Come uscire dal burnout emotivo? Quando è necessario chiedere un aiuto psicologico?
Il primo passo più importante è riconoscere di trovarsi in una situazione di burnout, o di forte disagio psicofisico, e saperle dare un nome. In alcuni casi, risolvere dei fattori esterni responsabili dello stress permette di alleggerirne il carico. Spesso, però, è proprio l’impossibilità di risolvere parte di tale stress a instaurare quel circolo vizioso che lo alimenta. A quel punto, quando il burnout peggiora significativamente la qualità di vita, richiedere un aiuto psicologico diventa fondamentale.
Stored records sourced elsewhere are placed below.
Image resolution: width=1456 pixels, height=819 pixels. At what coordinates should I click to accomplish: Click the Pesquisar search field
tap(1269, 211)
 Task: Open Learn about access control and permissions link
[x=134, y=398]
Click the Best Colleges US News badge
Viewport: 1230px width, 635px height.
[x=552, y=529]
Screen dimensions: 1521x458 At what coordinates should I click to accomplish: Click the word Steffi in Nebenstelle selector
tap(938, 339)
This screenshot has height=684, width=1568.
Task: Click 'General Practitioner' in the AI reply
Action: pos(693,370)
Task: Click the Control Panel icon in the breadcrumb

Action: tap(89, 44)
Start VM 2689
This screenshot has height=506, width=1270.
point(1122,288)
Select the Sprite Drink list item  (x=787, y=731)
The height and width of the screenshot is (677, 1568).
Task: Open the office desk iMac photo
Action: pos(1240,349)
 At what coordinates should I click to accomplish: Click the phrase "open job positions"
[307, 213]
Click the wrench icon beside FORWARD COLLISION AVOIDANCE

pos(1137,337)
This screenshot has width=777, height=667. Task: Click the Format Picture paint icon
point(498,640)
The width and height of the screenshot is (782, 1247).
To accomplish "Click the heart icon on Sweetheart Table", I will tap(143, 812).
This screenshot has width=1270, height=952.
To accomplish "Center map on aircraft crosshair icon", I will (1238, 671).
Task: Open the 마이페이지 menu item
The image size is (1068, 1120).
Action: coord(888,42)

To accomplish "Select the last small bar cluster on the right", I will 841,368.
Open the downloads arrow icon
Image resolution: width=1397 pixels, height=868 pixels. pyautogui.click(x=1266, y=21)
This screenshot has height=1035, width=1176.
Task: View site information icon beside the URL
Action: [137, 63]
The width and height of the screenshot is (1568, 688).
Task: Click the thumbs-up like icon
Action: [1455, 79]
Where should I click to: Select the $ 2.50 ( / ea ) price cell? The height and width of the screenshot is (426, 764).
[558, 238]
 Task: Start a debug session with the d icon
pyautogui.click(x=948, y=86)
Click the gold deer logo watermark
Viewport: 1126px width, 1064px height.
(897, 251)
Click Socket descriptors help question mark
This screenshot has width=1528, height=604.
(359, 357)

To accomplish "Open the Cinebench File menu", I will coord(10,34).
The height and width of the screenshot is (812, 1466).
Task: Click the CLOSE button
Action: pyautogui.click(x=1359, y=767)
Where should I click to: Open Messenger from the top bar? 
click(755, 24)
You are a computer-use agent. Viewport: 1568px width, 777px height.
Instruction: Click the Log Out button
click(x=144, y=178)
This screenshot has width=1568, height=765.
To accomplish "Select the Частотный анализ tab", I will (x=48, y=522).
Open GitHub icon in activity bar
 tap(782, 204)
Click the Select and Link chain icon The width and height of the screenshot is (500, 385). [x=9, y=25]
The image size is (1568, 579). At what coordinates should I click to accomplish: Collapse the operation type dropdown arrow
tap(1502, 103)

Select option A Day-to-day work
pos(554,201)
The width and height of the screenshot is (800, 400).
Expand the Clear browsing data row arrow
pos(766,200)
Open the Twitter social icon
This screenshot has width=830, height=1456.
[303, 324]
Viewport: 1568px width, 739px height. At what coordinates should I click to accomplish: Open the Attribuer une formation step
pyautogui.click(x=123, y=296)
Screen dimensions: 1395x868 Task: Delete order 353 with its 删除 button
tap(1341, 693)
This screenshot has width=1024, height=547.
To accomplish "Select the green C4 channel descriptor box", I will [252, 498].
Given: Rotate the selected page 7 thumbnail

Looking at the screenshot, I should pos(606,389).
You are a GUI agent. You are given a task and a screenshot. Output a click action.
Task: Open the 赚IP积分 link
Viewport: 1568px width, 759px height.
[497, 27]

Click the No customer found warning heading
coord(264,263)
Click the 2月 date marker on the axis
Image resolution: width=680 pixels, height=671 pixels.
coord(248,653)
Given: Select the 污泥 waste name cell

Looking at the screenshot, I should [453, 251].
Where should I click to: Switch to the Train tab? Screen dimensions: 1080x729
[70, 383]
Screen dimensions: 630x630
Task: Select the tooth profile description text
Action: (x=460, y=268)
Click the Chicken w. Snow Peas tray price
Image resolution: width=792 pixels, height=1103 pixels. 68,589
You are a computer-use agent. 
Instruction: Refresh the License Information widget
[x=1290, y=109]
Ma è altrettanto utile prevenire l’acutizzazione o la cronicizzazione del burnout richiedendo supporto già ai primi segnali, quando percepiamo che abbiamo esaurito le risorse disponibili e che lo stress ci sta travolgendo.
In che misura un psicoterapeuta può aiutarci a superare il burnout emotivo?
La psicoterapia aiuta a superare il burnout attraverso varie strade. Permette prima di tutto di sviluppare maggiore consapevolezza su ciò che si sta vivendo, così come sui punti di forza su cui poter fare leva, e sull’identificazione dei fattori esterni e interni che creano maggior disagio. Fornisce gli strumenti psicologici per gestire le emozioni e il carico di stress, per ridurne l’intensità e migliorare la qualità della vita. Aiuta a sviluppare o affinare le capacità di problem solving, utili per agire in maniera concreta sull’ambiente circostante, oltre che sul proprio mondo interno, in periodi di stress.